What have you done in Mexico?
Worked there to change the retail strategy of a global brand manufacturer. This forced us to develop a good insight in the Mexican retail market, as this manufacturer is dependent on the big box retailers as well as the convenience store chains and the abundance of mom-and-pop stores.
Do you speak the language?
We know enough retail -Spanish to get by in the street. On the management floor of the Mexican companies English has never been a problem.
How far along the trend of retail-development is Mexico?
It has passed the tipping point from a developing to a developed retail market. It’s home to giants like Comercial Mexicana, Liverpool and Walmart with their subsidiaries Bodega Aurrora and Superama. Impressive expansion of large retailers and shopping malls. At the same time there is still a lot of mom-and-pop retail about and street vendors at every traffic light. The hypermarkets have done their usual bulldozing work in the transition from traditional to modern retail. As can be expected in the next phase, convenience stores and discounters are opening close to the people. Mom&pop stores are wiped in the wake of these developments.
What’s the special challenge for international retailers in Mexico?
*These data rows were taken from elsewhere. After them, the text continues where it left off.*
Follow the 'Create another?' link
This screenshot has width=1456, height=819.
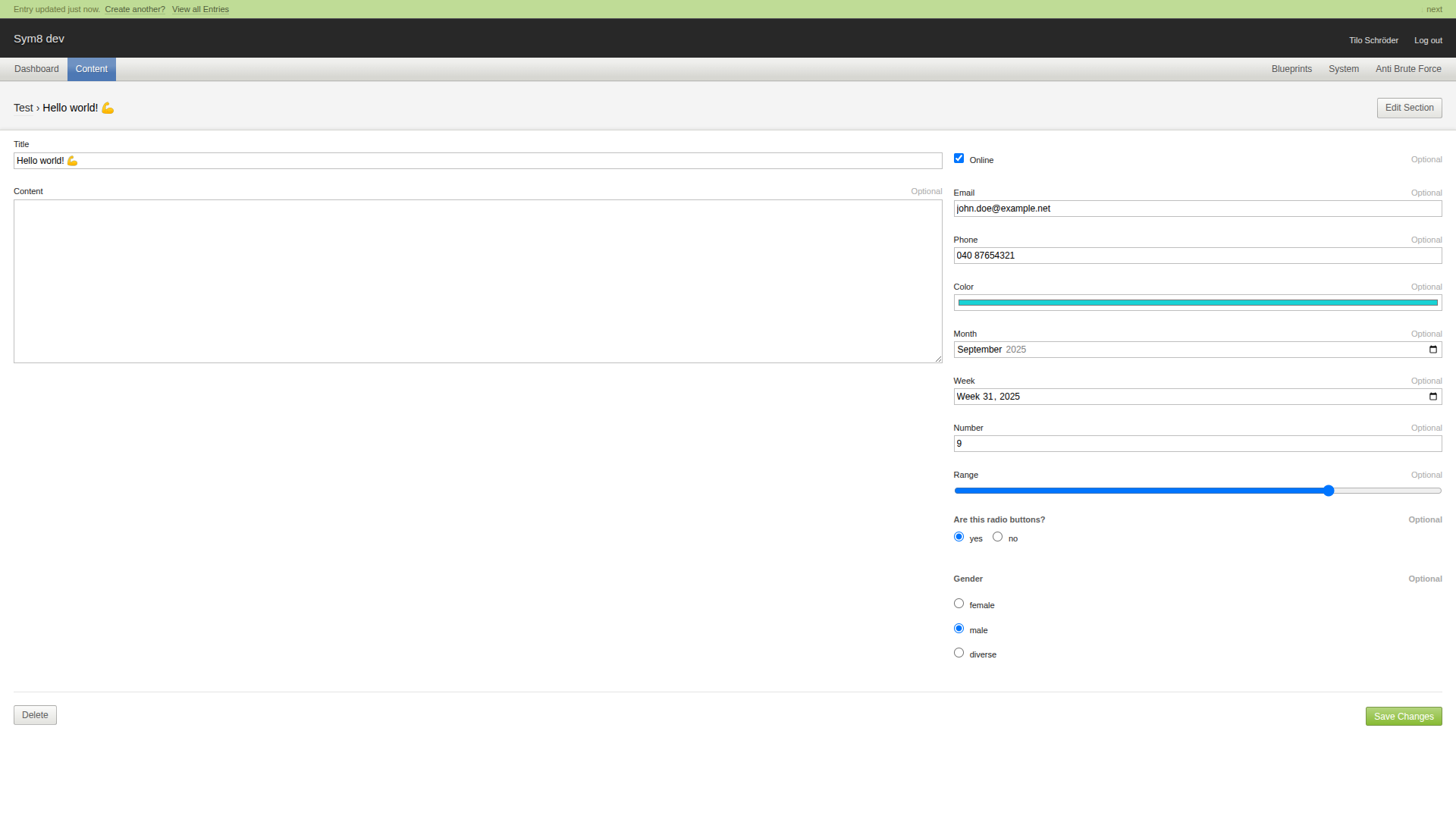135,9
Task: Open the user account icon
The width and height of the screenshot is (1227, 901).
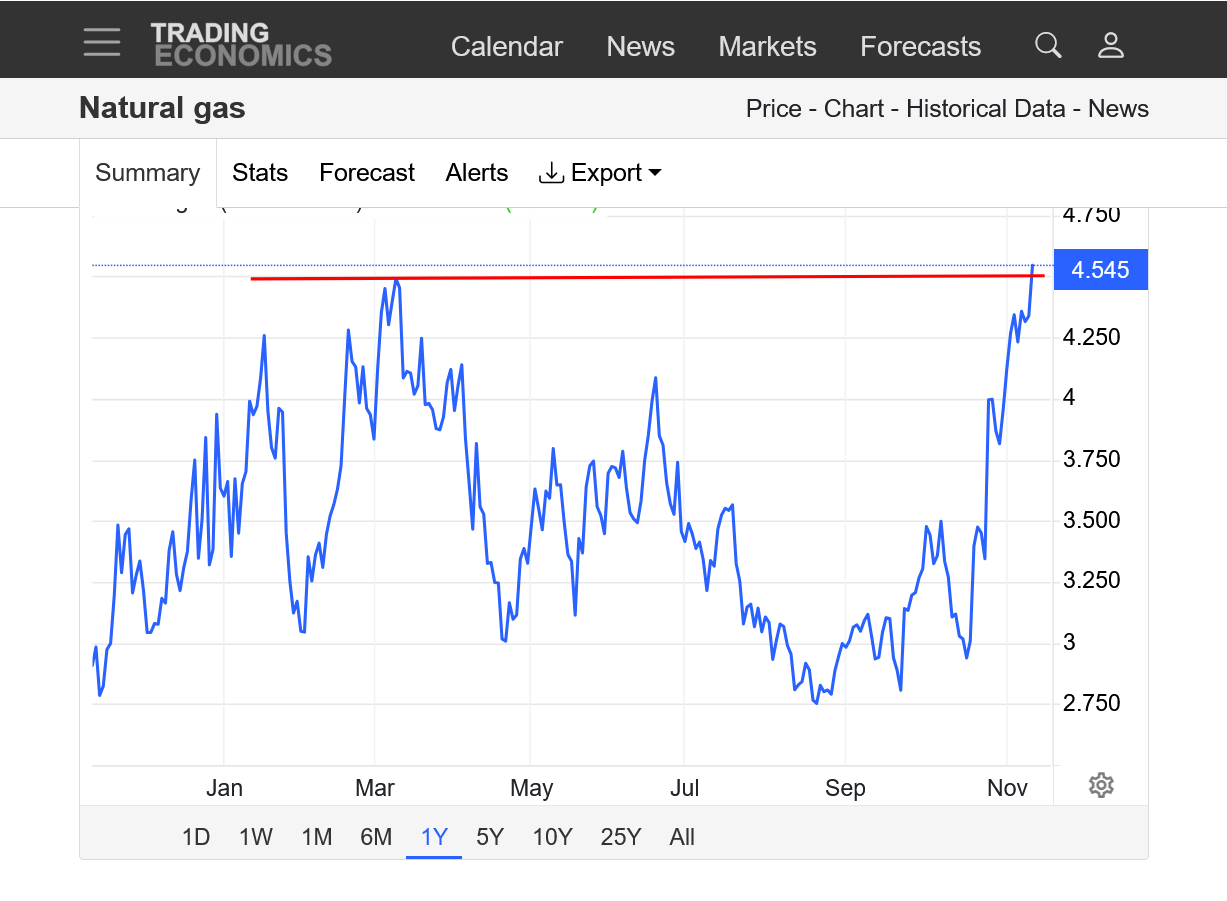Action: (1111, 45)
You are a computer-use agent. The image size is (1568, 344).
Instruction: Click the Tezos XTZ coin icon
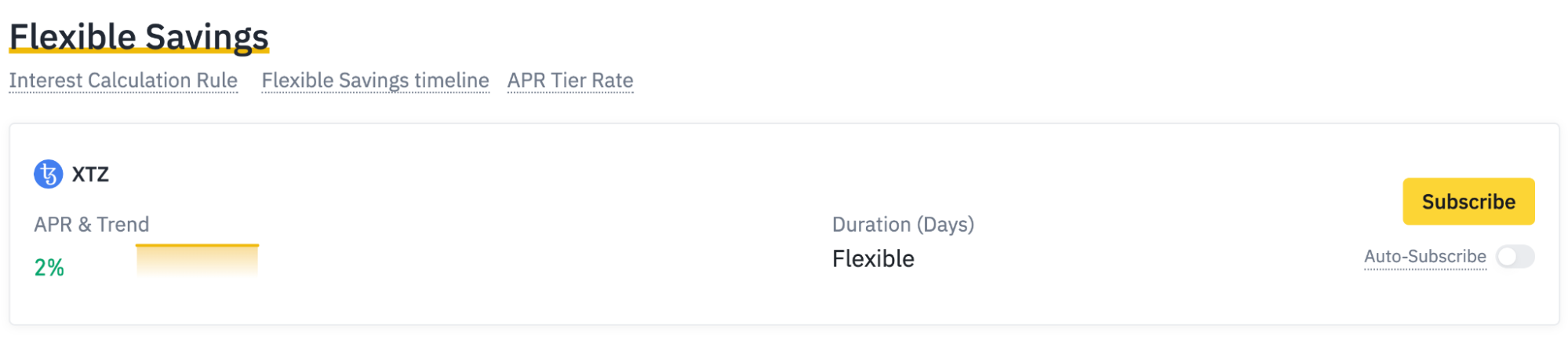click(48, 174)
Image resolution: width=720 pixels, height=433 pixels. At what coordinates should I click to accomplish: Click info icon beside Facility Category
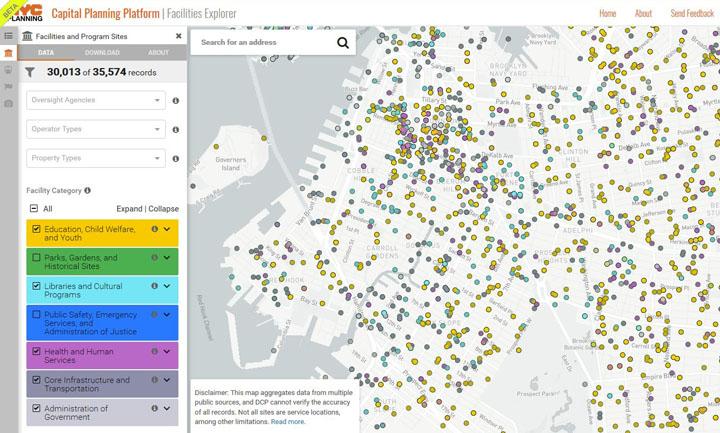pyautogui.click(x=88, y=190)
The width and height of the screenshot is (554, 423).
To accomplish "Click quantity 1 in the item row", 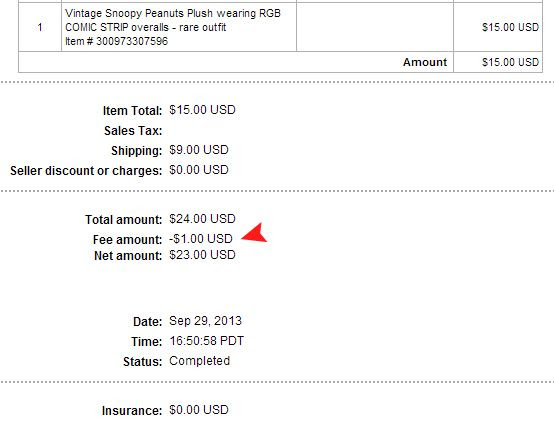I will tap(40, 27).
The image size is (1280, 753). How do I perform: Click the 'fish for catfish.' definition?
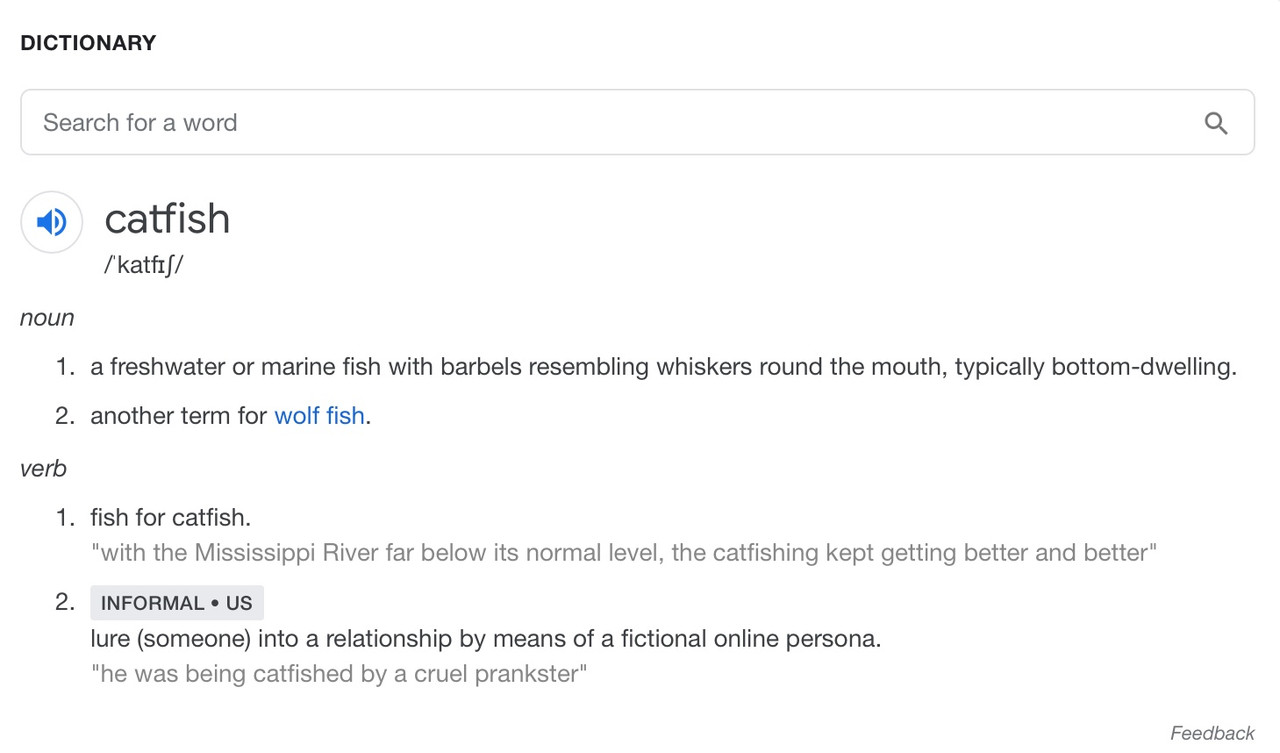[170, 518]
Consumer credit is an indivisible part of general retail in Mexico. We found the same in other countries in the same state of development, like South Africa. There is a certain tension between the formal and informal way of doing business. You have to be careful where you go, in a country that is filled with very friendly people at the same time. Our car got stuck in overheated tarmac of a parking place between. Try to get out with tyres filled with that slippery hot black stuff. A bunch of friendly Mexicans finally got us out with a lot of effort. But the informal way of doing business here and there might be difficult to reconcile with the formal bureaucracy of a large international company.